** start **
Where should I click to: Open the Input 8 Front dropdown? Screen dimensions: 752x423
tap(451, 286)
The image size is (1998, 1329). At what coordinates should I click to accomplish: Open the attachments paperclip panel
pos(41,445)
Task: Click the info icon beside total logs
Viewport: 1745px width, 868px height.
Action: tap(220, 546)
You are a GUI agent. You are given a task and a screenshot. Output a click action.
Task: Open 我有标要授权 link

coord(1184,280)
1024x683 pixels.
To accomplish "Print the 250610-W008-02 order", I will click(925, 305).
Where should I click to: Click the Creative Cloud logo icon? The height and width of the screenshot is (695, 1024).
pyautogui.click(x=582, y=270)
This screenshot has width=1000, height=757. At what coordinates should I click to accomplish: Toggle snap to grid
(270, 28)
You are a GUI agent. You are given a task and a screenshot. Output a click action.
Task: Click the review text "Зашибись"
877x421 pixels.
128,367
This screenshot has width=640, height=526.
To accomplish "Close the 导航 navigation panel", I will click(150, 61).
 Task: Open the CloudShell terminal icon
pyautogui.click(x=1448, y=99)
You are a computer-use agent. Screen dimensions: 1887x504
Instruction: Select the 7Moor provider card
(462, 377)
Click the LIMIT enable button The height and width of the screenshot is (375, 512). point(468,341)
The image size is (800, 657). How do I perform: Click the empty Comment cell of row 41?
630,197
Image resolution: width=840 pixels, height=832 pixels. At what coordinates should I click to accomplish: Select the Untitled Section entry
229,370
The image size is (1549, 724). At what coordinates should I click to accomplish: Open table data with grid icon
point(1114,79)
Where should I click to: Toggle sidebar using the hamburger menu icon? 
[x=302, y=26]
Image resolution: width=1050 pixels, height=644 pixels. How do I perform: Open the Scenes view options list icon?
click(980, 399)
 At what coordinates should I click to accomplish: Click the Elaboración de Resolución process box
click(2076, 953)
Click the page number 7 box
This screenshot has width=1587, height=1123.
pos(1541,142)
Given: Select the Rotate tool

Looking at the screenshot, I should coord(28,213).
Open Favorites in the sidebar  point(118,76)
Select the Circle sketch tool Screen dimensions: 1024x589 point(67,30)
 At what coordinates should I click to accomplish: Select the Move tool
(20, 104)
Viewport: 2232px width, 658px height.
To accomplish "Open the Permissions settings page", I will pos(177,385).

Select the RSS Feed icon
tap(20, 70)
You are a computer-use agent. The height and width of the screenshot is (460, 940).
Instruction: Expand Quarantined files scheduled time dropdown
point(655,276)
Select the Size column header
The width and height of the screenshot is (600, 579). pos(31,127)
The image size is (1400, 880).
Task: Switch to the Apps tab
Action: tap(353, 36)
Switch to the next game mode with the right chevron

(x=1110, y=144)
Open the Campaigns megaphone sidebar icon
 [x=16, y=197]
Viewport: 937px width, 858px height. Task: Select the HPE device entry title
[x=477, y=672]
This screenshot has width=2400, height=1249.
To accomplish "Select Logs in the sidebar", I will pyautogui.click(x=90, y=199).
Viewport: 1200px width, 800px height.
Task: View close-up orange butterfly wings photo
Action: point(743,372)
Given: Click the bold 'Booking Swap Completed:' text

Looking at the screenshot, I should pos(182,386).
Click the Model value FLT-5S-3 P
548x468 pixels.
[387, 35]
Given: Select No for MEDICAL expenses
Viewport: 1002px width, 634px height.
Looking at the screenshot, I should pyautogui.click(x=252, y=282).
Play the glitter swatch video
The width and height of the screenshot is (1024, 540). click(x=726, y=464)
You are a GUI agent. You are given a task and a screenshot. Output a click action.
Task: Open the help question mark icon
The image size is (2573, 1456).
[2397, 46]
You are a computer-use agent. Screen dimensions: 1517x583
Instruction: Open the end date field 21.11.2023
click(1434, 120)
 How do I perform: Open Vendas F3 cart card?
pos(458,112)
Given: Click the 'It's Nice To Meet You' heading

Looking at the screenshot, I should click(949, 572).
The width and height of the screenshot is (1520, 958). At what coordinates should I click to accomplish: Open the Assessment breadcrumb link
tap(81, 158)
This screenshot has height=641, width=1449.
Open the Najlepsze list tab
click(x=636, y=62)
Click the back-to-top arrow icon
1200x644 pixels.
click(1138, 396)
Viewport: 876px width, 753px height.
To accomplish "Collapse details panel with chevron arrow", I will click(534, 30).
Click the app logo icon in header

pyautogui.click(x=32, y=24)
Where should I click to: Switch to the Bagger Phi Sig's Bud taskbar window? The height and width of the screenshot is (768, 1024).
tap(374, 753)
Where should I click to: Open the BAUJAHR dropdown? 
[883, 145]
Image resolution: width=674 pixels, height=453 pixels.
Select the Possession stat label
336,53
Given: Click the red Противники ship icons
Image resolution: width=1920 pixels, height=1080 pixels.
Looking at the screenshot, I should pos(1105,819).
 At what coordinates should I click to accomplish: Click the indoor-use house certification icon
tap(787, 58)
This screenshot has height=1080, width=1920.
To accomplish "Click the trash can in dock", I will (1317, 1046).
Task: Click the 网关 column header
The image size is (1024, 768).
** end **
◆ **Requirement**: Can you reproduce every one of the records above word for word?

◆ **Solution to the problem**:
Where should I click to: Open the Input 8 Front dropdown? Screen dimensions: 752x423
tap(451, 286)
The image size is (1998, 1329). At what coordinates should I click to accomplish: Open the attachments paperclip panel
pos(41,445)
Task: Click the info icon beside total logs
Viewport: 1745px width, 868px height.
Action: tap(220, 546)
You are a GUI agent. You are given a task and a screenshot. Output a click action.
Task: Open 我有标要授权 link

coord(1184,280)
1024x683 pixels.
To accomplish "Print the 250610-W008-02 order", I will click(925, 305).
Where should I click to: Click the Creative Cloud logo icon? The height and width of the screenshot is (695, 1024).
pyautogui.click(x=582, y=270)
This screenshot has width=1000, height=757. At what coordinates should I click to accomplish: Toggle snap to grid
(270, 28)
You are a GUI agent. You are given a task and a screenshot. Output a click action.
Task: Click the review text "Зашибись"
877x421 pixels.
128,367
This screenshot has width=640, height=526.
To accomplish "Close the 导航 navigation panel", I will click(150, 61).
 Task: Open the CloudShell terminal icon
pyautogui.click(x=1448, y=99)
You are a computer-use agent. Screen dimensions: 1887x504
Instruction: Select the 7Moor provider card
(462, 377)
Click the LIMIT enable button The height and width of the screenshot is (375, 512). point(468,341)
The image size is (800, 657). How do I perform: Click the empty Comment cell of row 41?
630,197
Image resolution: width=840 pixels, height=832 pixels. At what coordinates should I click to accomplish: Select the Untitled Section entry
229,370
The image size is (1549, 724). At what coordinates should I click to accomplish: Open table data with grid icon
point(1114,79)
Where should I click to: Toggle sidebar using the hamburger menu icon? 
[x=302, y=26]
Image resolution: width=1050 pixels, height=644 pixels. How do I perform: Open the Scenes view options list icon?
click(980, 399)
 At what coordinates should I click to accomplish: Click the Elaboración de Resolución process box
click(2076, 953)
Click the page number 7 box
This screenshot has width=1587, height=1123.
pos(1541,142)
Given: Select the Rotate tool

Looking at the screenshot, I should coord(28,213).
Open Favorites in the sidebar  point(118,76)
Select the Circle sketch tool Screen dimensions: 1024x589 point(67,30)
 At what coordinates should I click to accomplish: Select the Move tool
(20, 104)
Viewport: 2232px width, 658px height.
To accomplish "Open the Permissions settings page", I will pos(177,385).

Select the RSS Feed icon
tap(20, 70)
You are a computer-use agent. The height and width of the screenshot is (460, 940).
Instruction: Expand Quarantined files scheduled time dropdown
point(655,276)
Select the Size column header
The width and height of the screenshot is (600, 579). pos(31,127)
The image size is (1400, 880).
Task: Switch to the Apps tab
Action: tap(353, 36)
Switch to the next game mode with the right chevron

(x=1110, y=144)
Open the Campaigns megaphone sidebar icon
 [x=16, y=197]
Viewport: 937px width, 858px height. Task: Select the HPE device entry title
[x=477, y=672]
This screenshot has width=2400, height=1249.
To accomplish "Select Logs in the sidebar", I will pyautogui.click(x=90, y=199).
Viewport: 1200px width, 800px height.
Task: View close-up orange butterfly wings photo
Action: point(743,372)
Given: Click the bold 'Booking Swap Completed:' text

Looking at the screenshot, I should pos(182,386).
Click the Model value FLT-5S-3 P
548x468 pixels.
[387, 35]
Given: Select No for MEDICAL expenses
Viewport: 1002px width, 634px height.
Looking at the screenshot, I should pyautogui.click(x=252, y=282).
Play the glitter swatch video
The width and height of the screenshot is (1024, 540). click(x=726, y=464)
You are a GUI agent. You are given a task and a screenshot. Output a click action.
Task: Open the help question mark icon
The image size is (2573, 1456).
[2397, 46]
You are a computer-use agent. Screen dimensions: 1517x583
Instruction: Open the end date field 21.11.2023
click(1434, 120)
 How do I perform: Open Vendas F3 cart card?
pos(458,112)
Given: Click the 'It's Nice To Meet You' heading

Looking at the screenshot, I should click(949, 572).
The width and height of the screenshot is (1520, 958). At what coordinates should I click to accomplish: Open the Assessment breadcrumb link
tap(81, 158)
This screenshot has height=641, width=1449.
Open the Najlepsze list tab
click(x=636, y=62)
Click the back-to-top arrow icon
1200x644 pixels.
click(1138, 396)
Viewport: 876px width, 753px height.
To accomplish "Collapse details panel with chevron arrow", I will click(534, 30).
Click the app logo icon in header

pyautogui.click(x=32, y=24)
Where should I click to: Switch to the Bagger Phi Sig's Bud taskbar window? The height and width of the screenshot is (768, 1024).
tap(374, 753)
Where should I click to: Open the BAUJAHR dropdown? 
[883, 145]
Image resolution: width=674 pixels, height=453 pixels.
Select the Possession stat label
336,53
Given: Click the red Противники ship icons
Image resolution: width=1920 pixels, height=1080 pixels.
Looking at the screenshot, I should pos(1105,819).
 At what coordinates should I click to accomplish: Click the indoor-use house certification icon
tap(787, 58)
This screenshot has height=1080, width=1920.
To accomplish "Click the trash can in dock", I will (1317, 1046).
Task: Click the 网关 column header
The image size is (1024, 768).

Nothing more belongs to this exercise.